Gate 4: Release Approval (Stage 4)#

  • Required Approvers: System Owner, QA, DPO (if privacy-impacting)
  • Criteria:
  • Evidence package complete (URS, risk, design, test results)
  • All verification gates passed
  • GDPR compliance verified (data minimization, lawful basis)
  • AI Act compliance verified (limited risk classification)
  • Deployment runbook reviewed

Additional Gates for AI Systems#

Gate Stage Required Approvers Criteria
AI Risk Review 1 AI Governance AI risk classification confirmed (limited risk), no high-risk features
Privacy Impact Review 1 DPO GDPR compliance verified, data retention policy defined

8. IT Infrastructure#

[IP-1] Qualification of IT infrastructure

Infrastructure Components#

Component Provider Qualification Status
Kubernetes Cluster Azure AKS Qualified (infrastructure IQ complete)
PostgreSQL Database Azure Database for PostgreSQL Qualified
Key Vault (Token Storage) Azure Key Vault Qualified (encryption validated)
Container Registry Azure Container Registry Qualified
CI/CD Pipeline GitHub Actions Qualified

Infrastructure as Code#

Infrastructure is managed as code (Terraform/Helm), ensuring: - Consistency: Same config across dev/test/prod - Repeatability: Automated deployments - Audit Trail: Git history of infrastructure changes


9. Environments#

[IP-19] Environment setup and management

Environment Purpose Configuration
Development Local development, unit testing Docker Compose, local token storage
Test (PLTE) Production-like integration testing Azure AKS, test Microsoft 365 tenant
Production Live system serving end users Azure AKS, production M365 tenant, encrypted token storage

Environment Isolation#

  • Separate OAuth app registrations per environment (prevent test tokens from accessing prod data)
  • Separate Azure Key Vaults (token storage isolation)
  • Network isolation (prod cluster has restricted ingress)

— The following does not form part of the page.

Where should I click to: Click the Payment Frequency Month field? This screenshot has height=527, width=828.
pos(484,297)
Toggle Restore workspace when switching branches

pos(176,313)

10. Configuration Management#

Version control (Git) manages: - Application Code: Python connectors, MCP server, OAuth handlers - Infrastructure as Code: Kubernetes manifests, Terraform configs - Compliance Artifacts: URS (BDD features), risk assessments, design docs - Configuration Items: Environment variables, OAuth scopes, API endpoints

Change Tracking#

[IP-13] Change control and defect management

  • Change Control: All changes require GitHub PR with peer review
  • Audit Trail: Git commit history with semantic commit messages
  • Defect Management: GitHub Issues with labels (bug, security, compliance)
  • Traceability: Commits reference URS tags (e.g., Closes #42, implements @URS:OutlookMail)

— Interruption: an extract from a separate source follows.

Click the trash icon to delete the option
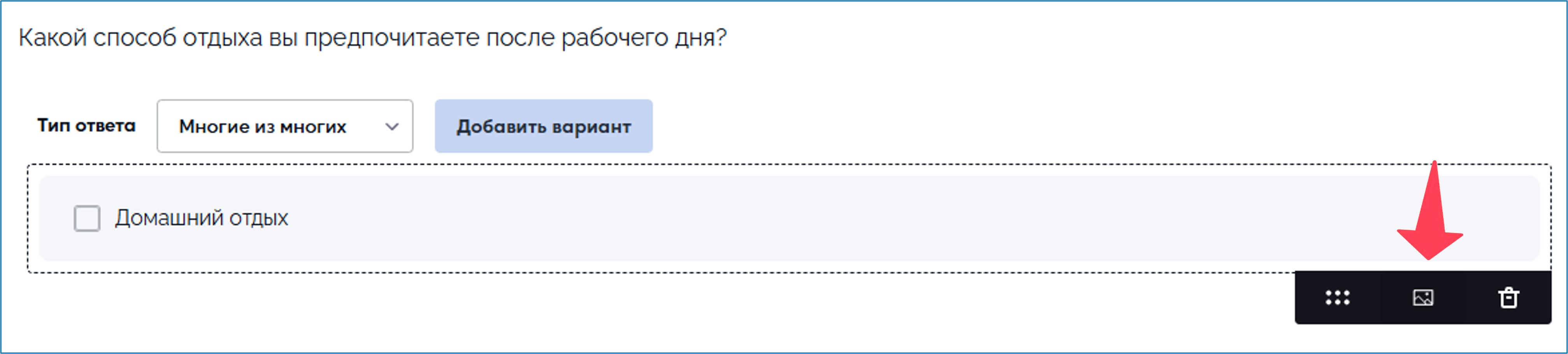Viewport: 1568px width, 354px height. click(x=1508, y=297)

11. External Suppliers and Internal Services#

External Suppliers#

[IP-7 through IP-11] Supplier requirements

Supplier Service QMS Justification Documentation Process Data Integrity Checks
Microsoft Microsoft 365 (Graph API, Entra ID) Tier-1 cloud provider with ISO 27001, SOC 2 Type II certifications Microsoft official API docs stored in /docs/references/ OAuth token validation, API response schema validation

Supplier Risk Mitigation (IP-11): - Token Expiry: Implement refresh token rotation (not controlled by supplier) - API Rate Limits: Local rate limiting and retry logic - Service Outages: Circuit breaker pattern, graceful degradation

Supplier Documentation Review (IP-9): - Microsoft Graph API documentation reviewed quarterly - Breaking changes tracked via Microsoft 365 changelog - API deprecation notices trigger impact assessment

Internal IT Services#

[IP-12] Internal IT department services

Service Provider Interface
Identity and Access Management IT Security OAuth integration with Entra ID
Key Management IT Security Azure Key Vault for token encryption
Monitoring and Logging IT Operations Azure Monitor, Application Insights

12. Interface Agreements#

[IP-15] Interface agreements for GxP data exchange

Note: This system does NOT exchange GxP-regulated data. All data accessed is business data subject to GDPR, not FDA 21 CFR Part 11 requirements.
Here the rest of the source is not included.